Gripped by drought and possibly on the verge of total economic collapse, Zimbabwe has been awarded a $91.2m (£74.5m) package by the International Monetary Fund (IMF) which had been held for seven years pending the settlement of arrears to the financial institution.
Bretton Woods institutions − including the World Bank (WB), the IMF and African Development Bank (ADB) − froze their financial assistance to Zimbabwe in 1999 when the nation defaulted, and rendered it unable to clear a $1.8bn (then £1.36bn) debt it owes the institutions. Western governments also imposed sanctions on Harare in 2001 over allegations of vote-rigging and human rights abuses.
In 2014, the IMF stated the government needed to pay off its arrears and restore confidence by implementing economic reforms, social development and poverty eradication programmes if it was to be awarded financial assistance to avoid an economic catastrophe.
It has now emerged that, after drawing down its special drawing rights (SDR) holdings held at the IMF, President Robert Mugabe's government was able to clear $107.9m of arrears to the fund's Poverty Reduction and Growth Trust (PRGT), and was granted access to $91.2m.
Created by the IMF, SDR is a supplement to the existing reserves of member countries and acts as an artificial currency. Paying off $107.9m essentially unlocked $91.2m (SDR 66.4m) which was held in an escrow account pending the settlement. After paying off its PRGT debt, Zimbabwe now has a balance of SDR 80.4m (about $110m) in SDR holdings.
"The amount held in escrow is indeed SDR 66.4m, which became available to Zimbabwe after settling the overdue obligations," IMF resident representative to Zimbabwe, Christian Beddies, was quoted as saying by NewsDay newspaper.
Need for 'clearer and sincere anti-corruption agenda'
While local media have described the move as "IMF joy", the financial institution said the settlement of PRGT debt would not result in the normalisation of relations with Harare. The IMF's executive board will only release its financial chokehold once Zimbabwe pays off $601m to the ADB, $1.1bn to the WB, and $240m to the European Investment Bank (EIB).
For Blessing-Miles Tendi, a Zimbabwean author who teaches politics at Oxford University's Department of International Development, repaying debt alone may not be sufficient for the region's big three multilateral lenders to bring Zimbabwe back into the international financial fold.

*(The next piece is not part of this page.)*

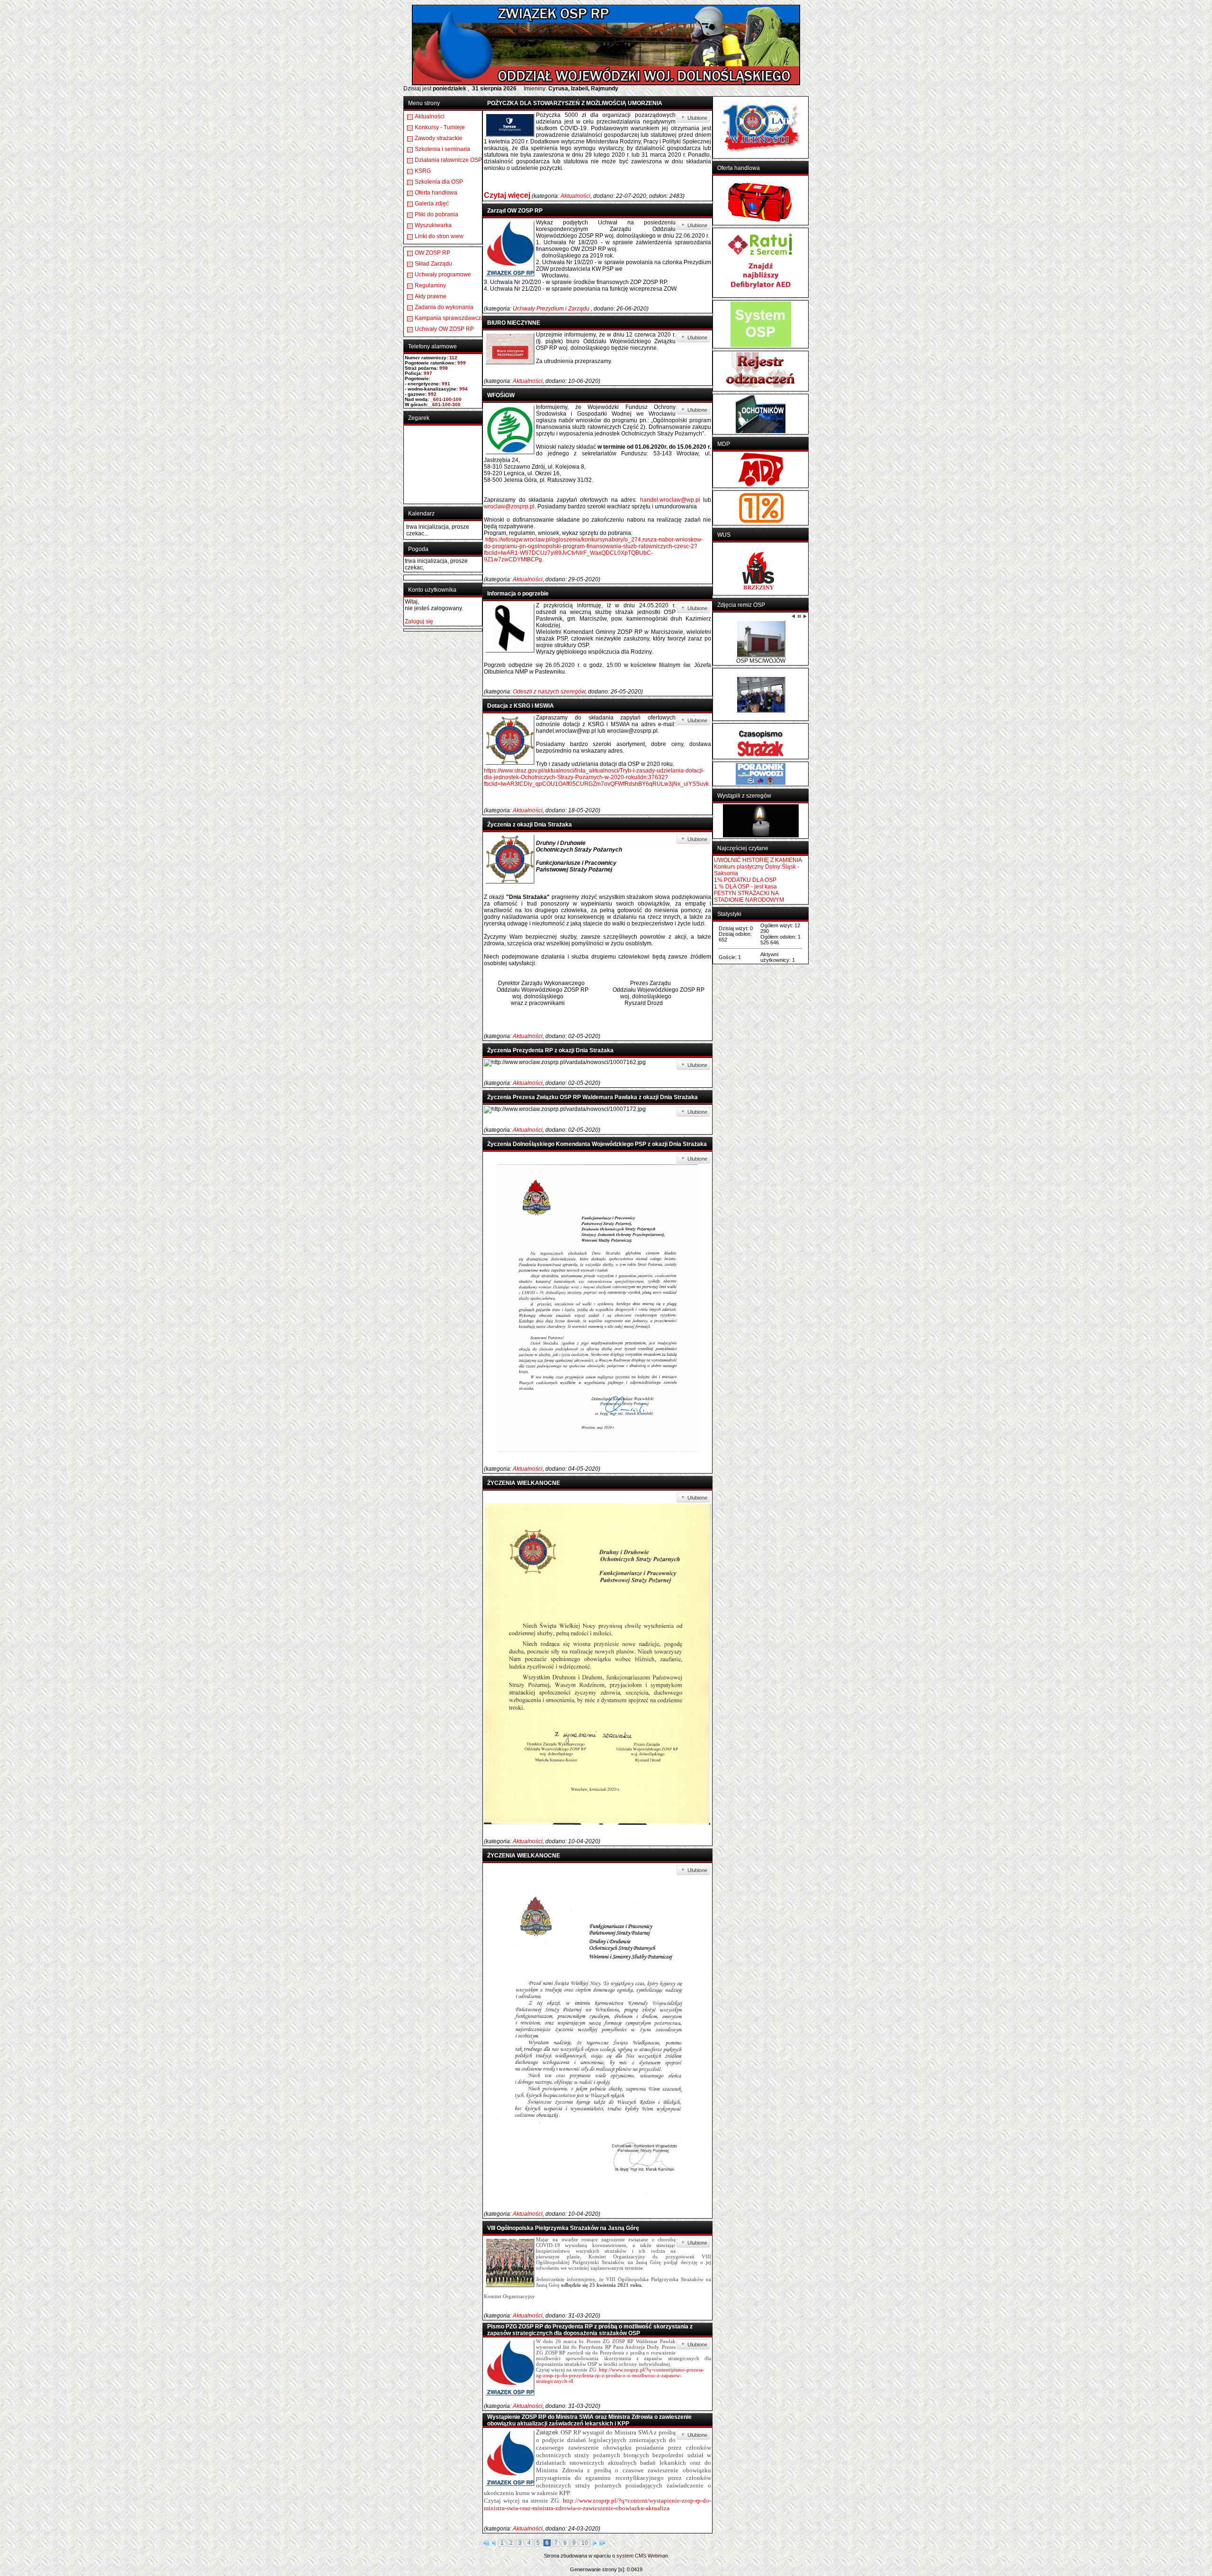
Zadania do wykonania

"The key thing is that it is going to require a wide set of reforms in addition to just paying up debt (for the IMF to free up financing). The ruling Zanu-PF party has proven unable so far to engage in any kind of meaningful reform," Tendi, exclusively told IBTimes UK. In the academic's view, this may be evidenced by finance minister Patrick Chinamasa's two proposed reforms being reversed by Mugabe "within days".
The need for reform comes amid an ongoing corruption scandal involving higher and tertiary education minister Jonathan Moyo, who is facing fraud allegations over claims he siphoned off more than half a million dollars from the Zimbabwe Manpower Development Fund (Zimdef) to bankroll Zanu-PF campaign events.
"We have those scandals that have really exposed [the fact that the] Zanu-PF elite have turned the state into a personal bank account. I don't see how any international creditor or investor would want to put [in] money without a clearer and sincere anti-corruption agenda having been put in place."
With reference to international creditors' demands for social development, Tendi believes that the 2016 protests "undermine" Zanu-PF's position because of the repressive state response. "They have an uphill task," he said.
Harare, meanwhile, says it will use the country's own resources, bridge financing from a regional financial institution, and a long-term loan from a bilateral creditor to pay off its arrears to the three international bodies and carry out economic and political reforms.
Zimbabwe's cash-starved authorities in recent months have announced a series of measures to alleviate the economic crisis in the country, including a "diaspora remittance system" to make it easier for the diaspora to send money back home and the controversial introduction of $75m bond notes.